Please note, I am not using Interface Builder.

I have made my subViews __weak so that they are automatically zero'd on iOS 5 with ARC when they the objects they reference are deallocated. This means I don't have to zero them manually in viewDidUnload (which seems the safest pattern to adopt).

However because they are weak I cannot directly assign them to my ivars when I alloc them, or ARC immediately releases them, the only solution I have found is assigning to a temporary strong local variable like so:

UIView *strongTmp = [[UIView alloc] initWithFrame:self.view.bounds];
[self.view addSubview:strongTmp];
weakIVar = strongtmp;

This is ugly and its purpose is not immediately obvious without a verbose comment. I want something (more) elegant like:

[self.view addSubview:weakIVar = [[UIView alloc] initWithFrame:self.view.bounds]];

But this generates the same compiler warning (the object will be released immediately after assignment).
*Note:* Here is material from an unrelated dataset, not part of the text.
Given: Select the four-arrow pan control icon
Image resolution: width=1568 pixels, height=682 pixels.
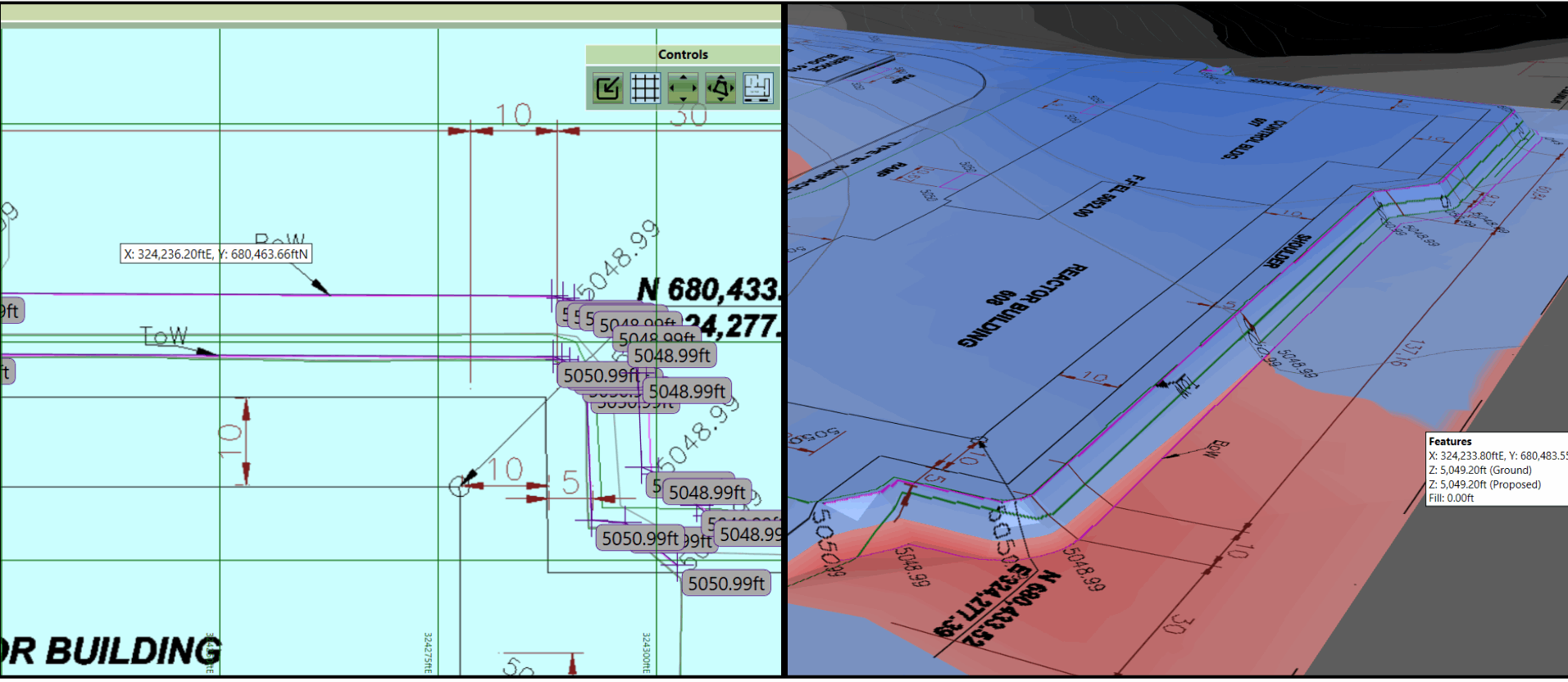Looking at the screenshot, I should point(683,88).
Any suggestions? Thanks in advance.

2
Hey Brad/Max, have you found an answer to this problem? I just ran into having to do this in a few places and it is indeed quite ugly and annoying. - SaamJB

2 Answers

1
votes

The 'assign to local variable" technique is totally normal. Just get used to it, or use a nib.

0
votes

One (non-ideal) solution is to add a class-level initializer on a relevant category, this effectively tells ARC to return an auto-released version of your thing, here an example with a UIView:

@implementation UIView (mxcl)
+ (id)viewWithFrame:(CGRect)frame {
    return [[self alloc] initWithFrame:frame];
}
@end

weakIVar = [UIView viewWithFrame:self.view.bounds];
[self.view addSubview:weakIVar];

NOTE: you can call this on any UIView subclass, provided that subclass's designated initializer is still initWithFrame.

Note, I believe I tested this a few months ago, but have not tested the above code explicitly, please comment if the example above needs amendment.